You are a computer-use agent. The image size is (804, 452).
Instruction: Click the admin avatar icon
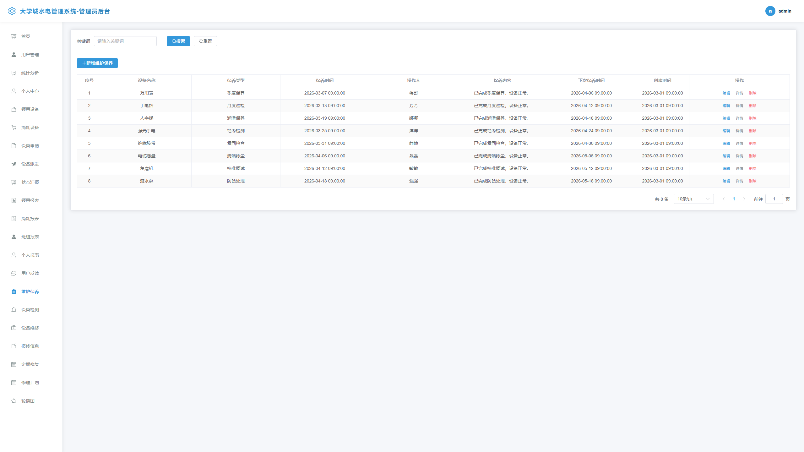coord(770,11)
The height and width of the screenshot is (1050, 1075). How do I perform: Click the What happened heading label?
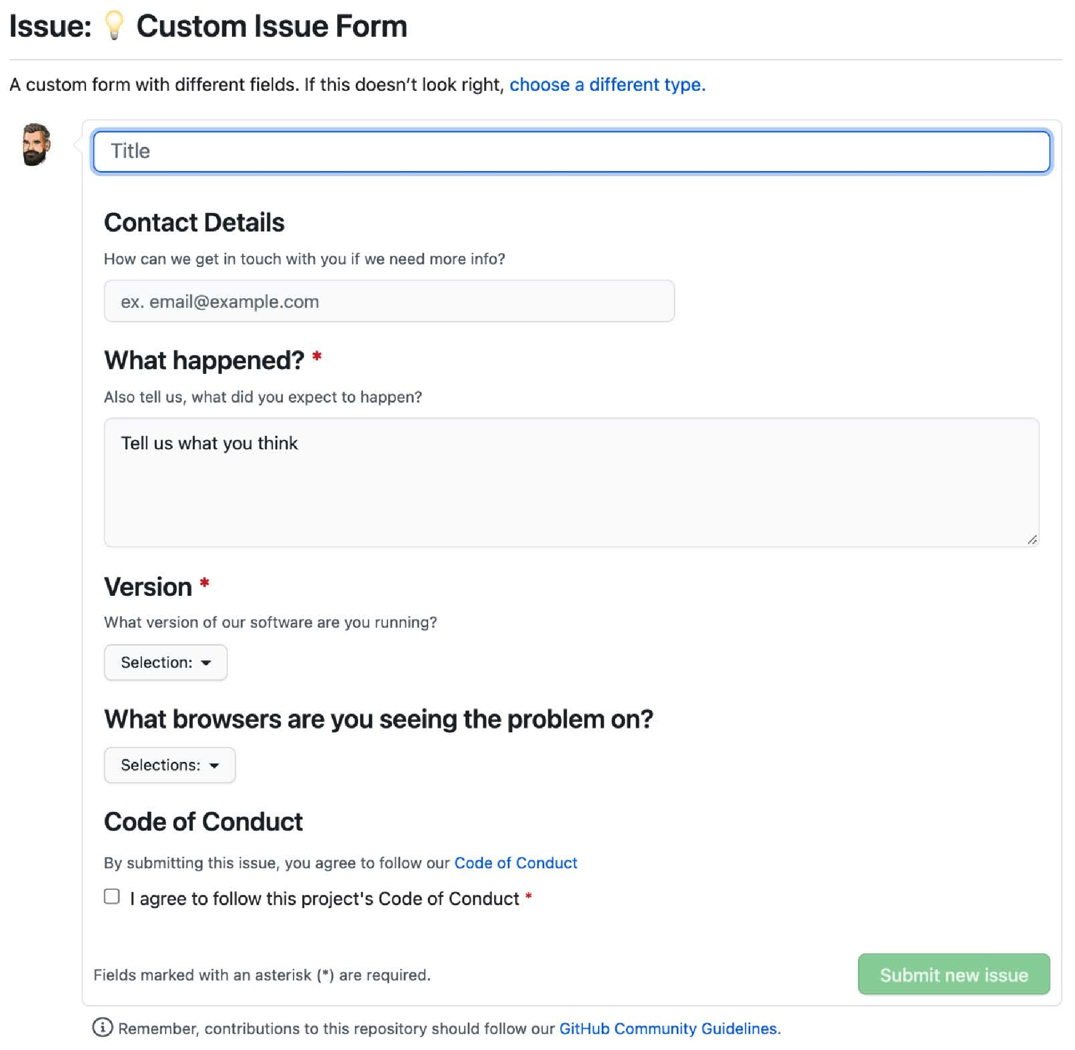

...

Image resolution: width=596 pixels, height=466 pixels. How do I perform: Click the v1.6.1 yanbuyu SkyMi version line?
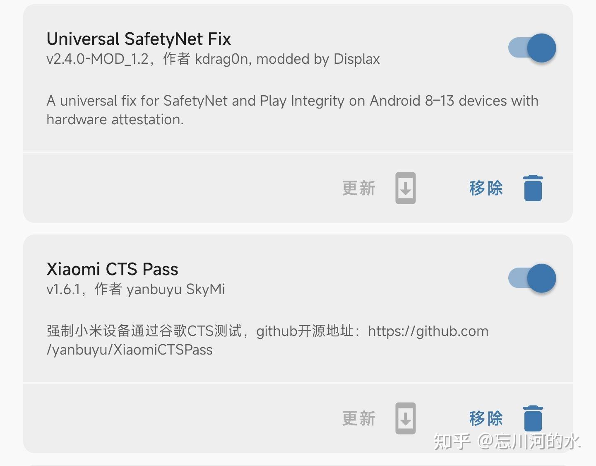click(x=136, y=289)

* * *

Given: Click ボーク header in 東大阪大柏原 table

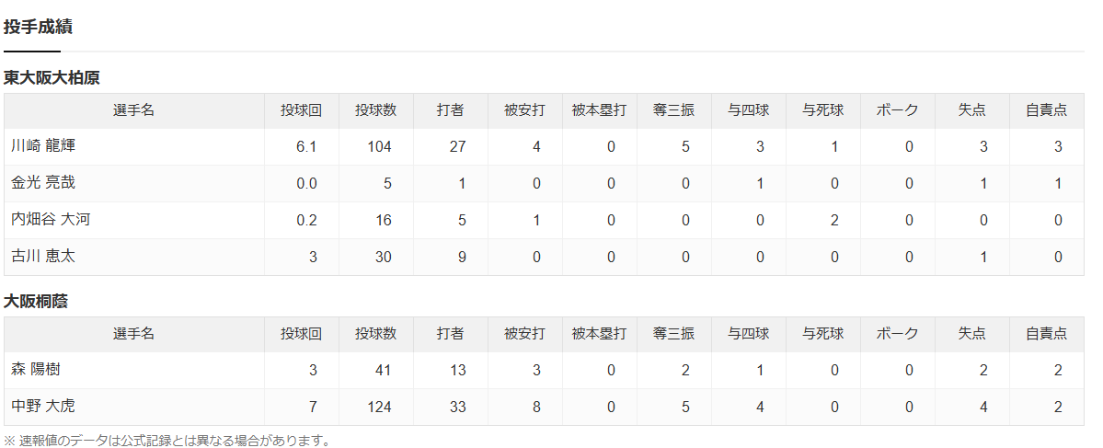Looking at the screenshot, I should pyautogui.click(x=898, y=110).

> _Your instructions_: Using the listing above, restate exactly the range between the lines holding "You are a computer-use" and "The height and", inclusive, with pictures left out.

> _Written reply_:
You are a computer-use agent. The image size is (804, 452).
Instruction: Click the admin avatar icon
coord(770,11)
The height and width of the screenshot is (1050, 1075). How do I perform: Click the What happened heading label?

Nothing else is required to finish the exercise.